# Exercise requirements
Locate the line that contains "Task: Delete Partner_Agreement_2024.docx". Retype it and every line after it to the end of the records, exactly, but not the pictures.

# Data for the task
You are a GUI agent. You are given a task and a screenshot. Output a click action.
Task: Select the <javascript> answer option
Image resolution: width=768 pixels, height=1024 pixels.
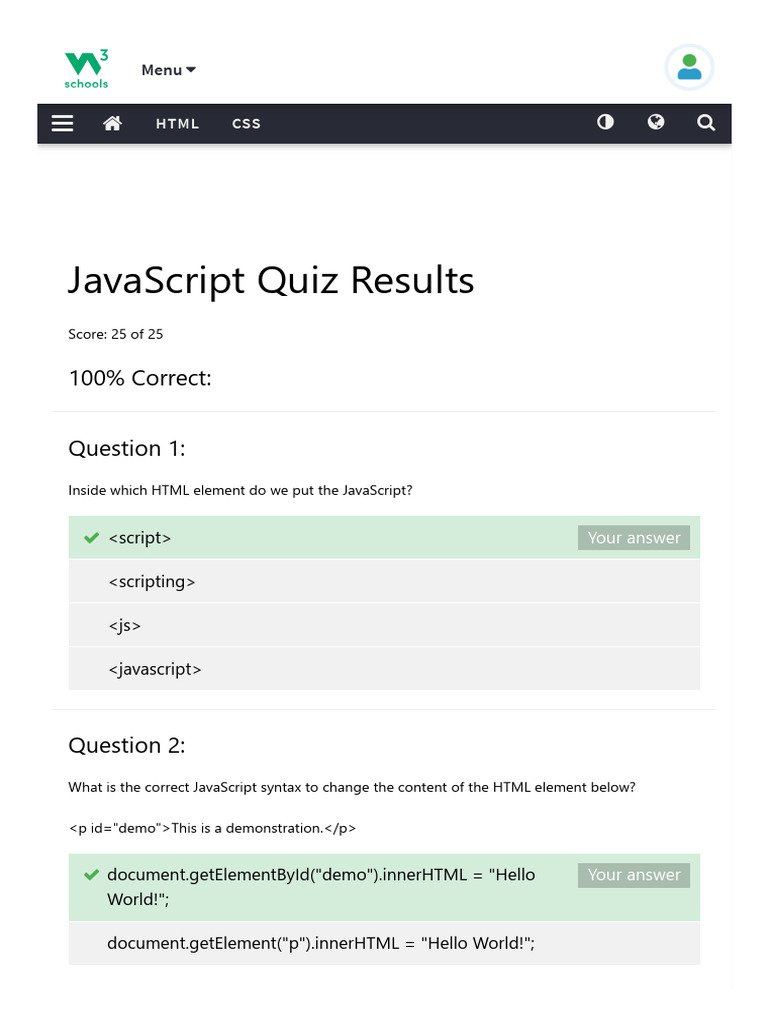coord(155,669)
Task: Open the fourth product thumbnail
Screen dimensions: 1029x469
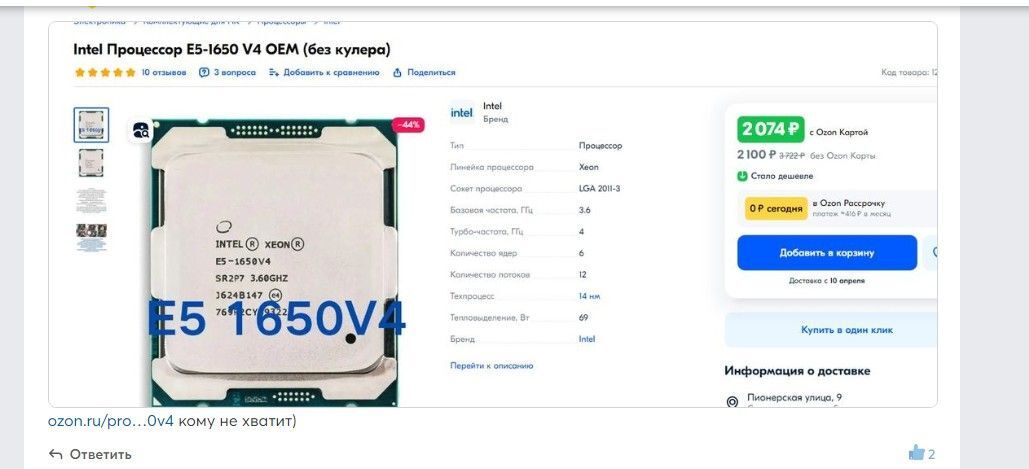Action: tap(91, 237)
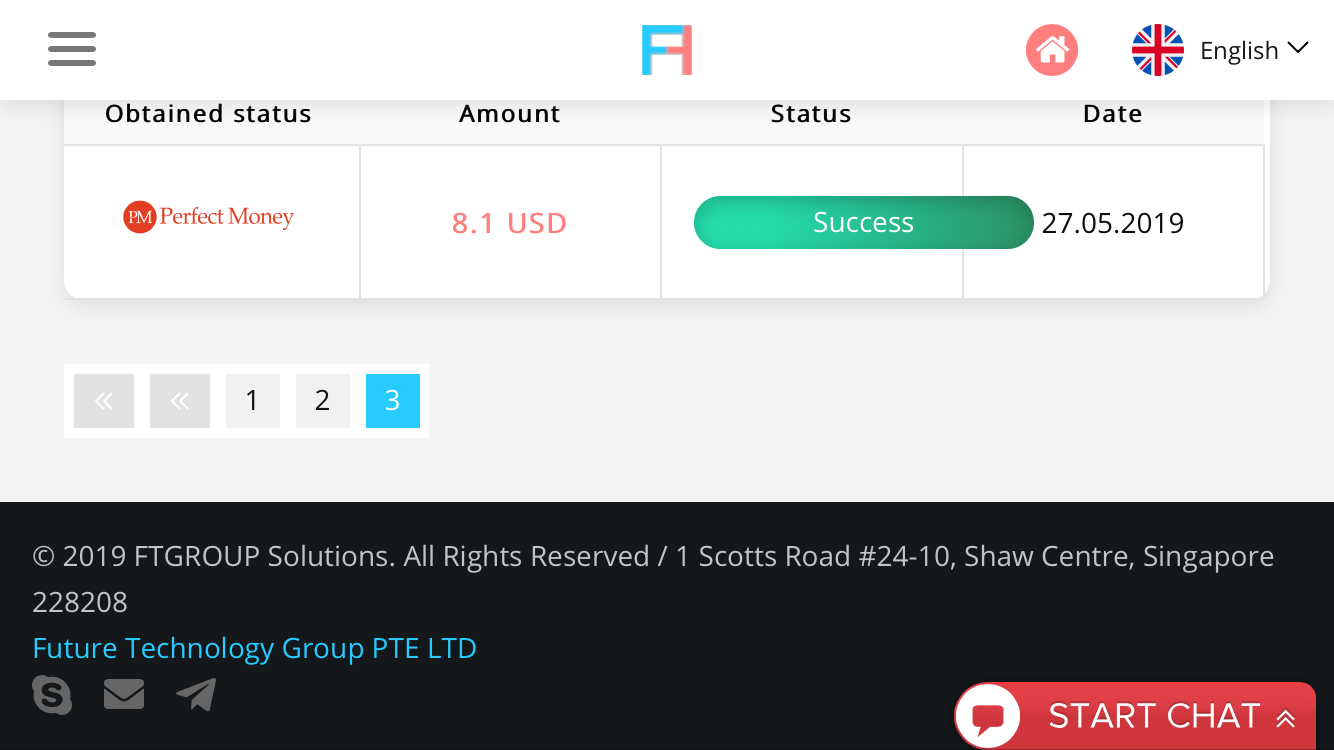Go to pagination page 2
The image size is (1334, 750).
click(322, 401)
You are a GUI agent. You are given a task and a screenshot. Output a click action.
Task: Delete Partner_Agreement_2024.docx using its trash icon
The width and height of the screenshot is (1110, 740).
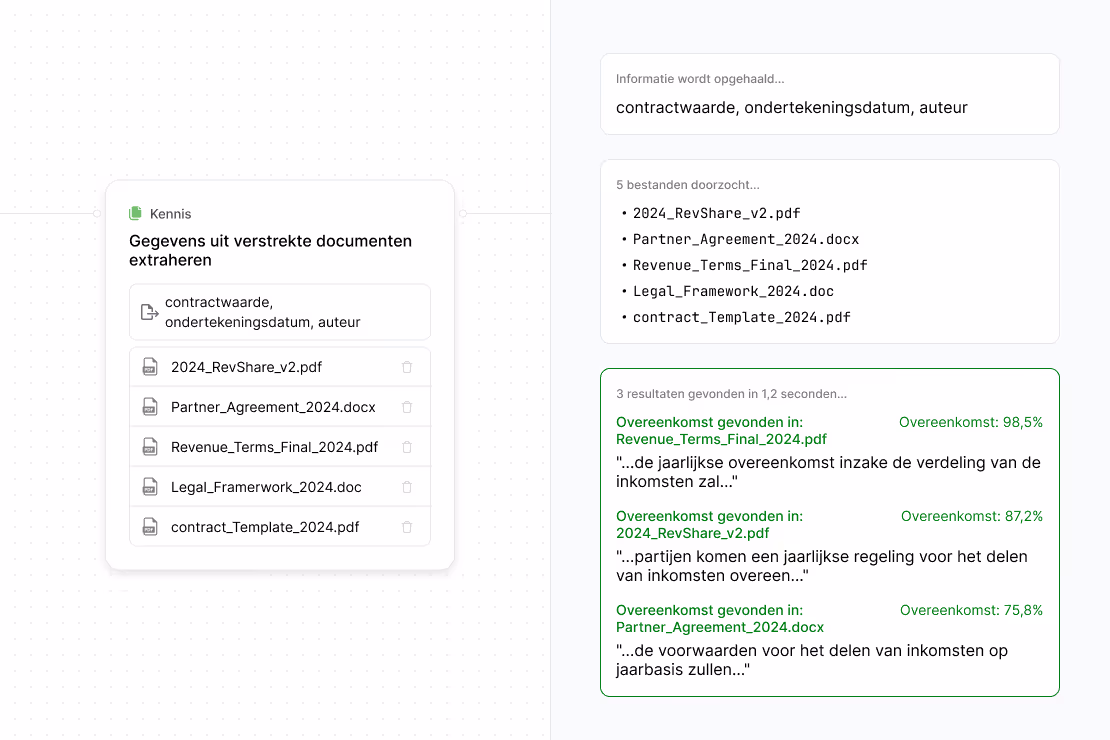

# Response area
Task: Delete Partner_Agreement_2024.docx using its trash icon
The width and height of the screenshot is (1110, 740).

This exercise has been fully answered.